### Exercise directions
Across the listing below, state how many lines hold the string "computer"; write nothing but that number.

### Input material
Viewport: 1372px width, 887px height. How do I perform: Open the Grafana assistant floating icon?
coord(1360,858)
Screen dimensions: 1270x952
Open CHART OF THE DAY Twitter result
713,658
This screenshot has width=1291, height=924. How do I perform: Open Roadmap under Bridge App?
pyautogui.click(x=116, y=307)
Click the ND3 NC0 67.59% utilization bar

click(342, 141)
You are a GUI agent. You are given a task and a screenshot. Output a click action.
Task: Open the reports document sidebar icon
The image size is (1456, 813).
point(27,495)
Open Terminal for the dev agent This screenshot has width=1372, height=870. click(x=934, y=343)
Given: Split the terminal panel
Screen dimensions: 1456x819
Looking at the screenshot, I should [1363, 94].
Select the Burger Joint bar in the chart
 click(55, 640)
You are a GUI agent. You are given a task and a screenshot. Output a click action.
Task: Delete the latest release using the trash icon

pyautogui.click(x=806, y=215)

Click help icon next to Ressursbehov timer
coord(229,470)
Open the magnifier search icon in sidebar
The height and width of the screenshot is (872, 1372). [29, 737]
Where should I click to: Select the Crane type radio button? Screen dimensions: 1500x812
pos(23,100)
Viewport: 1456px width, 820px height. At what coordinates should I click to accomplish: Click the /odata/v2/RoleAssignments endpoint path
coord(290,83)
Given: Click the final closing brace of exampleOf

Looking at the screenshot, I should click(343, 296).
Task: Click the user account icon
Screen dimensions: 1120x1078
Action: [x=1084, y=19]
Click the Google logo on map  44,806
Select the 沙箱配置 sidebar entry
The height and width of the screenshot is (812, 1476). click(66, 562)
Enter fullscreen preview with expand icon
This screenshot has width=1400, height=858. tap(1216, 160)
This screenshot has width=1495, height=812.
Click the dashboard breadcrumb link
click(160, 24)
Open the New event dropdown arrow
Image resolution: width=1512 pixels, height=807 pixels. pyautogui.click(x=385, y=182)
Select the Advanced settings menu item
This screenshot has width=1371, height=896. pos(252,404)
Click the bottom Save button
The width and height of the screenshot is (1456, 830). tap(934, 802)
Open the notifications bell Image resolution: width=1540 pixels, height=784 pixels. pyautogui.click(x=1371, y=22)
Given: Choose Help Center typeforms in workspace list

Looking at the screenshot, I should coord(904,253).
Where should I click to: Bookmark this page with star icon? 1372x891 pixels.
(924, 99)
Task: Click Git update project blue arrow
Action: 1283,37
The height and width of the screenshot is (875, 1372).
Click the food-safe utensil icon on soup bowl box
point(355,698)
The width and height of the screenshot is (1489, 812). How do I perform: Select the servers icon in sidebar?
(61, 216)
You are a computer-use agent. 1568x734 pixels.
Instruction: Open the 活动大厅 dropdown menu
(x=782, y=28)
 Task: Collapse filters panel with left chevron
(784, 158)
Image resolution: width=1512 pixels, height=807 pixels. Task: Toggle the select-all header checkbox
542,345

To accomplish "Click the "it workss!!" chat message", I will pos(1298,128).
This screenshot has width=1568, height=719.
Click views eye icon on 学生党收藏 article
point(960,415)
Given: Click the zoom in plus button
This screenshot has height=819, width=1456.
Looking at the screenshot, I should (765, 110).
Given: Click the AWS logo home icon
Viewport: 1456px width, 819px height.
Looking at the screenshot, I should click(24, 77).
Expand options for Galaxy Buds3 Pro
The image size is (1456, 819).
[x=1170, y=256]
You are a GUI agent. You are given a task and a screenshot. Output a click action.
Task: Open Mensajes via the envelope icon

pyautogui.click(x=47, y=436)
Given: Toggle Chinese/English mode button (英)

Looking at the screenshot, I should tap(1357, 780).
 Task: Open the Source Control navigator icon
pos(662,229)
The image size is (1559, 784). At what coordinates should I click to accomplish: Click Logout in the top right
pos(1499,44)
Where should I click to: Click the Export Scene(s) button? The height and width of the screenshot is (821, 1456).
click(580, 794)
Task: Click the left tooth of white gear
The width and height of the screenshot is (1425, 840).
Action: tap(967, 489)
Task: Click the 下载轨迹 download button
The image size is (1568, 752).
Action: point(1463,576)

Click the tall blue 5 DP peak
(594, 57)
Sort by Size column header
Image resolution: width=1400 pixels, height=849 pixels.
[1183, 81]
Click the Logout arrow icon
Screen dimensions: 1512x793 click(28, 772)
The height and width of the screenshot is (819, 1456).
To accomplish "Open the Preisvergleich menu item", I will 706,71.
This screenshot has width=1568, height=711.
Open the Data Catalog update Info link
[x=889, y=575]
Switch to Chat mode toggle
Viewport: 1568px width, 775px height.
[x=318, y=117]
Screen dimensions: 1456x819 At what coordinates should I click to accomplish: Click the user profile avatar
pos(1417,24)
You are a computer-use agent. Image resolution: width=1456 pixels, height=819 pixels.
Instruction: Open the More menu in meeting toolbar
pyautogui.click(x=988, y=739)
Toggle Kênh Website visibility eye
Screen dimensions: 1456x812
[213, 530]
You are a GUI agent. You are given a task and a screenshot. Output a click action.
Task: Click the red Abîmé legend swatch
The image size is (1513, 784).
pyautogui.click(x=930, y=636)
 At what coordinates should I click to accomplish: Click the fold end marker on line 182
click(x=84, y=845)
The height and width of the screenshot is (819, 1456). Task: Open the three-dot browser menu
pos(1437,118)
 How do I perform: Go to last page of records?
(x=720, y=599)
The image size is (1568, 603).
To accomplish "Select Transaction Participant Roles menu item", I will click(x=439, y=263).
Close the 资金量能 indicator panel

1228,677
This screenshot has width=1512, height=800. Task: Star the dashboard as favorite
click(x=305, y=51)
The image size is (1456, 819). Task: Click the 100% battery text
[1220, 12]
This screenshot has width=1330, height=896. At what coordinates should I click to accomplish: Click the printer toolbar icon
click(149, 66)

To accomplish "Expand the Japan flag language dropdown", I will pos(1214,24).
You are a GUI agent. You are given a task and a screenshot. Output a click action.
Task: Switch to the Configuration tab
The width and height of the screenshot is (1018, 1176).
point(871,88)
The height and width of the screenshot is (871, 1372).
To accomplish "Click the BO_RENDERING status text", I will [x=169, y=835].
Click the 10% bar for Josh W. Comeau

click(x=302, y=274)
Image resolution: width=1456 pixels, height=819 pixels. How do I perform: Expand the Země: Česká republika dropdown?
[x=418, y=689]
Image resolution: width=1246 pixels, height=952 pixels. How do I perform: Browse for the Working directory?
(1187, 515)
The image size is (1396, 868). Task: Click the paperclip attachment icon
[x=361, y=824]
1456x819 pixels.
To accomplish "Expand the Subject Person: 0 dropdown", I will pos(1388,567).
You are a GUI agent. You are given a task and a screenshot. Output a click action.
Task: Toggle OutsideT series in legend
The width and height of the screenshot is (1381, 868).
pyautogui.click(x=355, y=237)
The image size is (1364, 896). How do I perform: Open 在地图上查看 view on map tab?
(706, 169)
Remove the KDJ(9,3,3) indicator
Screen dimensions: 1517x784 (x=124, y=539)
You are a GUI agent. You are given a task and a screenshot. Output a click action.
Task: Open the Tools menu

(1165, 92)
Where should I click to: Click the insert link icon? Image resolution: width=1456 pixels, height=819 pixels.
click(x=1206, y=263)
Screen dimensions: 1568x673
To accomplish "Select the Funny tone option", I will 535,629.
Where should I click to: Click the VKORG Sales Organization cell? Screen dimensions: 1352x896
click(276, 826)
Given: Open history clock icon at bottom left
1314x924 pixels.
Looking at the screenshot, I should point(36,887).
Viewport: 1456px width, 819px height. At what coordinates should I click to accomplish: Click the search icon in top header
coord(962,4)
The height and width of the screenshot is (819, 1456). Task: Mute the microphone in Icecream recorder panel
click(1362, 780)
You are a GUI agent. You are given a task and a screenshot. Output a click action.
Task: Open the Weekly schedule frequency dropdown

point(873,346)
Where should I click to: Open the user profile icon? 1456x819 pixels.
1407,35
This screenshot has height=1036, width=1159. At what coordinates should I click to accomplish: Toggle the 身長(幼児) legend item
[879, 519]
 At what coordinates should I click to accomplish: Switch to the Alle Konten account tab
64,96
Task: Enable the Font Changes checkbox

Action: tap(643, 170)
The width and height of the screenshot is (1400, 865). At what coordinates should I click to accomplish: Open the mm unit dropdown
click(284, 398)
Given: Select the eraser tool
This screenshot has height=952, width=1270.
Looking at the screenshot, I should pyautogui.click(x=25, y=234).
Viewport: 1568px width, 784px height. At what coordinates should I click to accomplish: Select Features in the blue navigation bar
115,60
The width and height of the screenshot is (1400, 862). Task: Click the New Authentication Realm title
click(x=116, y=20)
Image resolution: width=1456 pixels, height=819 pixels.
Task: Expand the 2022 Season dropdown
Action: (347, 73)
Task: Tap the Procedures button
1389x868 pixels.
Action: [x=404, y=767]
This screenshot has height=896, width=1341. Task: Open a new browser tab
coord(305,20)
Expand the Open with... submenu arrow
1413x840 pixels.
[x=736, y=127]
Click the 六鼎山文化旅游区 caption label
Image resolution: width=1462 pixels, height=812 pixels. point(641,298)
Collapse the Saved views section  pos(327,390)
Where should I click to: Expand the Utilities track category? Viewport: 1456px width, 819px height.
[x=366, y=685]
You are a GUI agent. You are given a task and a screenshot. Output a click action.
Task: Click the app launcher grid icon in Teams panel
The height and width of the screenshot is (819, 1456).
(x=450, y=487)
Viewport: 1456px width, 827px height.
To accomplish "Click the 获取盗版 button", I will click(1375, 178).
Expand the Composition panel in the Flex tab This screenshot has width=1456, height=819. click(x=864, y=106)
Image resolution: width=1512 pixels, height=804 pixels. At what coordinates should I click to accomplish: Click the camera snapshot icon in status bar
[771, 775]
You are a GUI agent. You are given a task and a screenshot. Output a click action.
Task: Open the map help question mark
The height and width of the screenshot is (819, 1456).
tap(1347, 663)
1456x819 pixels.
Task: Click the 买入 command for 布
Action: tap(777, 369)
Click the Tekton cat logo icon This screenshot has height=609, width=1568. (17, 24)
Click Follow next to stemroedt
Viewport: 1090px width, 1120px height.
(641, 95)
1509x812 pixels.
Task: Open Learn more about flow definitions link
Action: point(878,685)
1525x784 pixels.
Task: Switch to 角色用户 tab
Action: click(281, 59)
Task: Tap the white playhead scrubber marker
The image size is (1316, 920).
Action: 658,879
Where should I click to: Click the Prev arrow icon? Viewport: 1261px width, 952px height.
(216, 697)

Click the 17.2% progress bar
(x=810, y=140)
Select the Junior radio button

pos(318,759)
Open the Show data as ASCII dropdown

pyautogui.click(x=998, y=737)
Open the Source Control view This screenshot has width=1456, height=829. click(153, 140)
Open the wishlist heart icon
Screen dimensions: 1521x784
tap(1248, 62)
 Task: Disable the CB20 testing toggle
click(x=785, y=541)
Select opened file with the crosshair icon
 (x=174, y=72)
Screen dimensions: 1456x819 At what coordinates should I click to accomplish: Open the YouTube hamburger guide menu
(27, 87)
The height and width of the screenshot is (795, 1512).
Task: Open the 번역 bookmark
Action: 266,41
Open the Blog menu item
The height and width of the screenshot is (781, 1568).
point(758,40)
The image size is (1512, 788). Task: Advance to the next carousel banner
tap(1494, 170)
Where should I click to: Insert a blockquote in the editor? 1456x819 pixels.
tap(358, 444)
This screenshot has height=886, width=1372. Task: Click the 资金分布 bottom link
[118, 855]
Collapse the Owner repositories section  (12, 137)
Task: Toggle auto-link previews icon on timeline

### Reply
2